Under these circumstances, the motion to file the second amendment to the Complaint and substitute another defendant must be denied.

Notice of this ruling was given to counsel at the supplemental pre-trial conference held May 7, 1962 (see pp. 3 & 4 of Document No. 51).

ORDER

AND NOW, August 31, 1962, IT IS ORDERED that the motion for leave to amend Complaint (Document No. 43) is denied.

. Bethlehem Minerals Company is the present name of the corporation against ■whom the action was brought, the name of the company having been changed from Bethlehem-Cuba Iron Mines Co. on April 14, 1960 (see p. 4 of Document No. 47).

. Frazier-Davis Construction Co., Inc., was a defendant in the original Complaint. The Complaint against Frazier was dismissed with prejudice (see Document No. 23).

. In her counsel’s letter of April 10, which is attached to this Memorandum Opinion, plaintiff contends that she claimed possession and control of the accident site in paragraph 9 of the original Complaint, but this paragraph alleges operation of a mine and construction of a shaft, whereas the plaintiff’s claim, as stated in her pre-trial memorandum (Document No. 38) is for an accident which occurred near, and during the construction of, a crusher house.

. The Complaint charged negligence of the other original defendant and its agents, servants and employees who were under its control.

. Defendant enjoyed during 1957 the status of a western hemisphere trade corporation under the Internal Revenue Code (cf. 26 U.S.C.A. §§ 921-922) and apparently cannot engage in operations in this country and still retain such status (see pp. 9 & 23 of Document No. 47).
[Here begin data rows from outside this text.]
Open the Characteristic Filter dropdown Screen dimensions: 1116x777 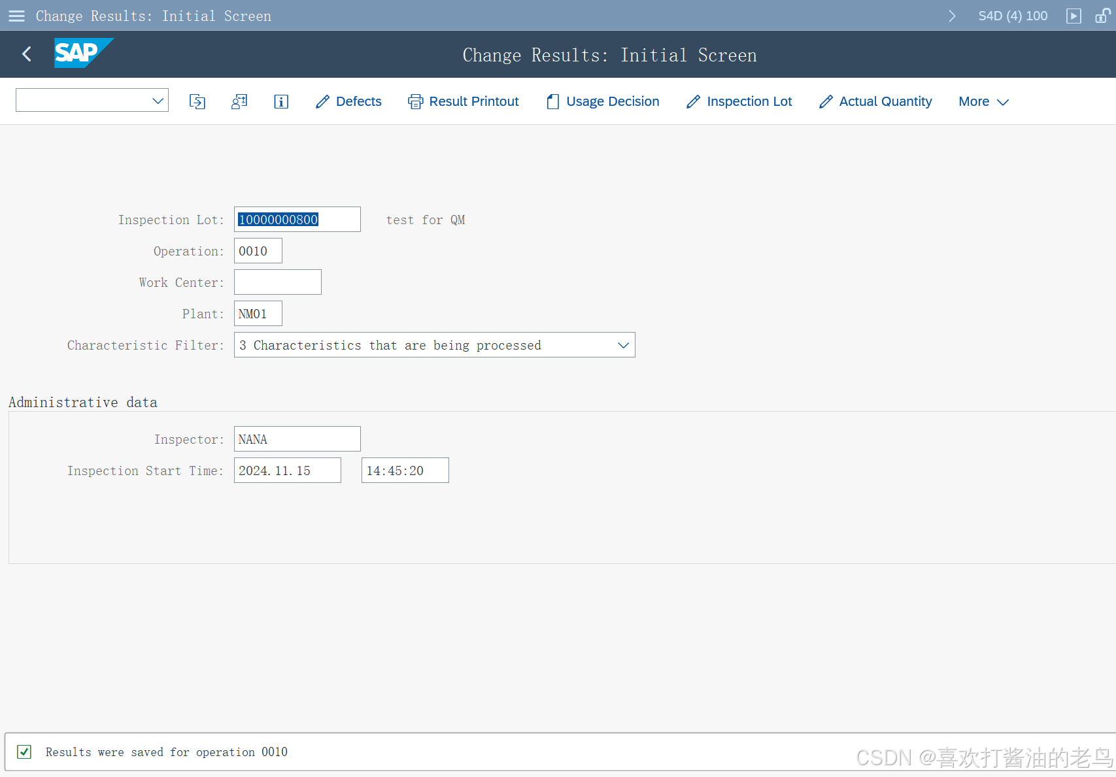coord(622,344)
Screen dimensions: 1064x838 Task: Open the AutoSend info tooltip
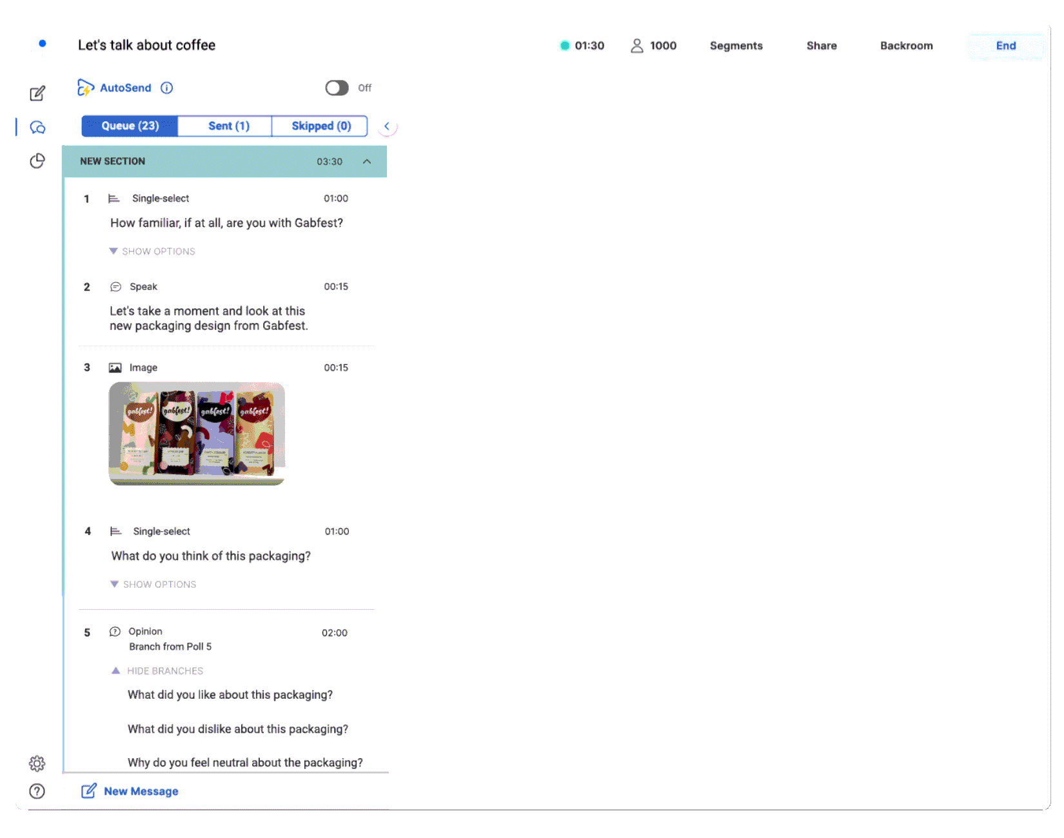(166, 88)
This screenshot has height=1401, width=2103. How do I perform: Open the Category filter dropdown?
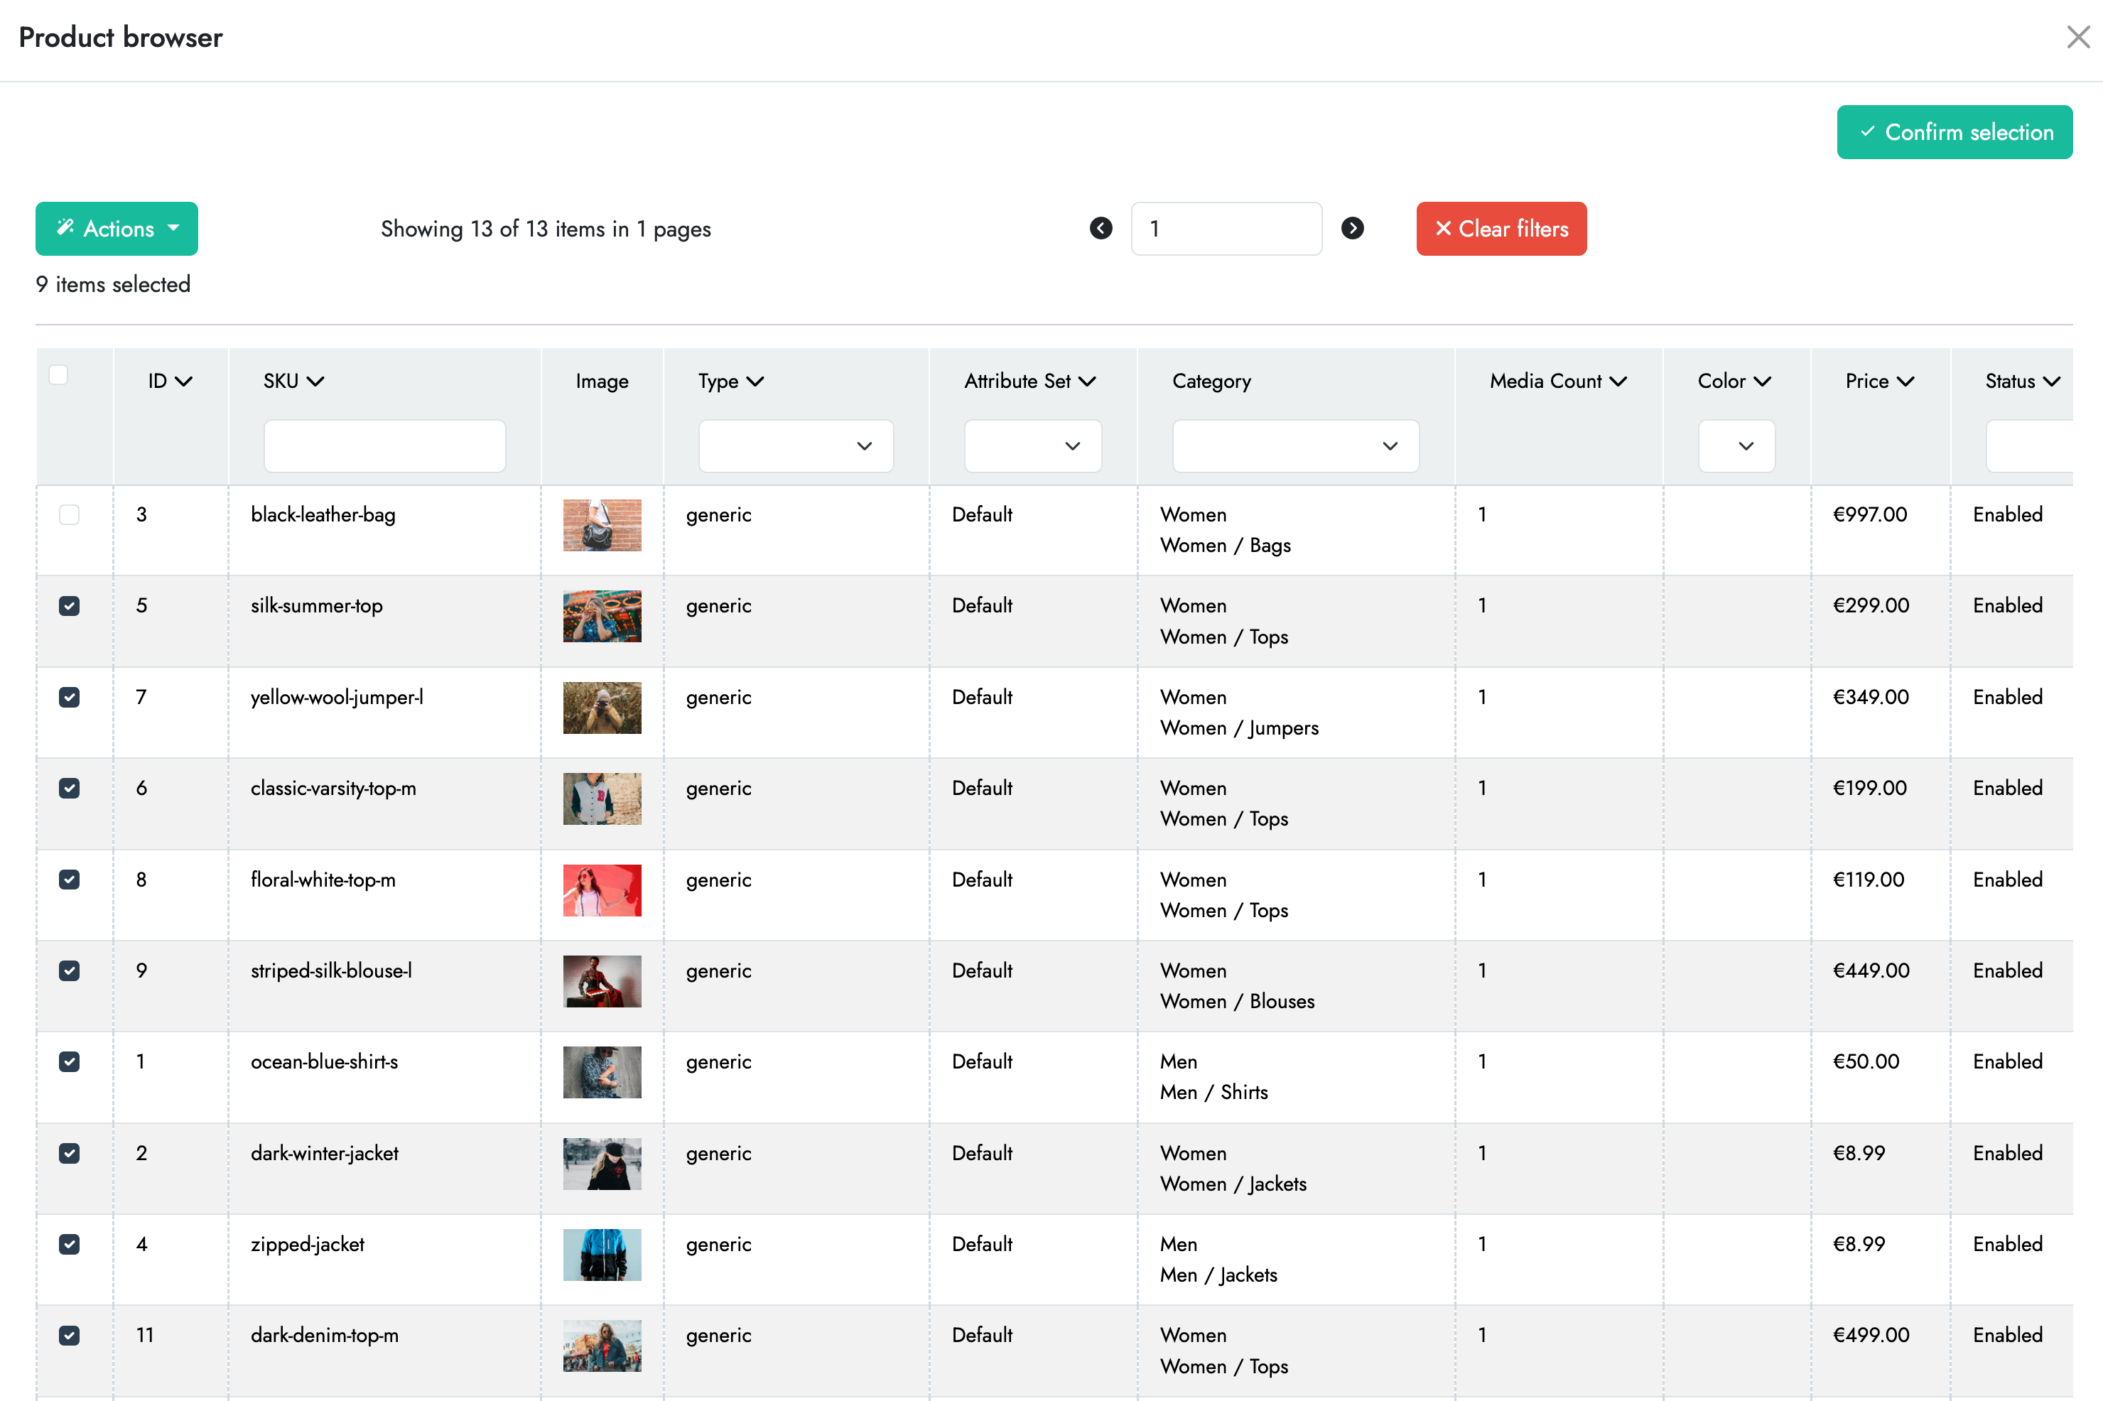[x=1294, y=446]

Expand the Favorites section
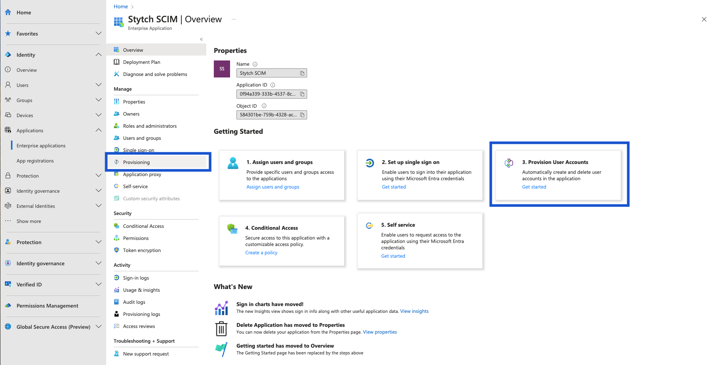tap(98, 33)
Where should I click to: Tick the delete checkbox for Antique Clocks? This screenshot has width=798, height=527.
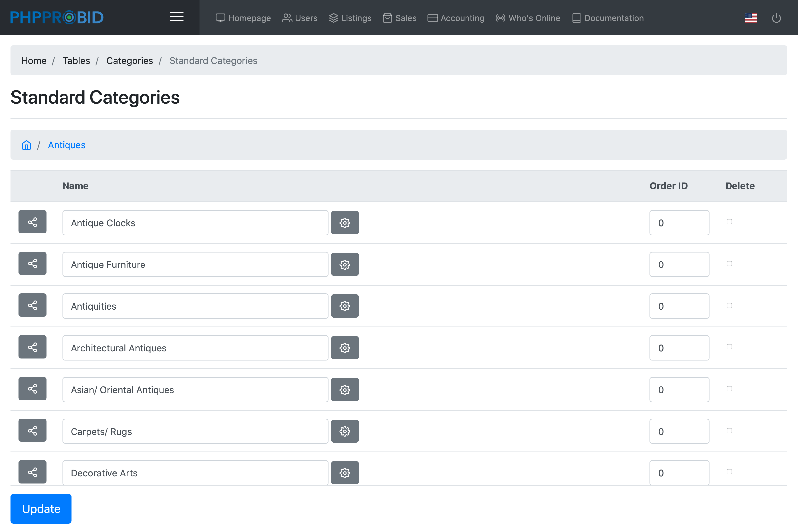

. The eases cited in plaintiff’s brief (Document No. 56) are quite distinguishable from the situation presented by this rec*24ord. For example, in County Theatre Co. v. Paramount Fim Distributing Corp., 166 F.Supp. 221 (E.D.Pa.1951), the substituted defendant carried on exactly the same business, as far as the subject matter of the suit was concerned, as the original defendant, with exactly the same personnel, and it had been formed in compliance with an anti-trust decree which required the original defendant to transfer this aspect of its business to another corporation. The substitution was similar to allowing an amendment to reflect a change in name of the defendant, whereas here the new corporation carries on substantially different business in this country than the landowner which is the named defendant in this.suit.

. It is noted that the attorney handling the case for plaintiff during 1958 and 1959, according to this record (see p. 2 of Document No. 50), has filed no affidavit or otherwise substantiated any claim of misleading in this record.

. Plaintiff’s and defendant’s briefs in this matter have been filed in the Clerk’s file as Documents Nos. 56 and 57, respectively-

. This paragraph was added to the opinion after preparation of the draft, which was on hand on May 7, 1962, at the time of the announcement of the court’s ruling.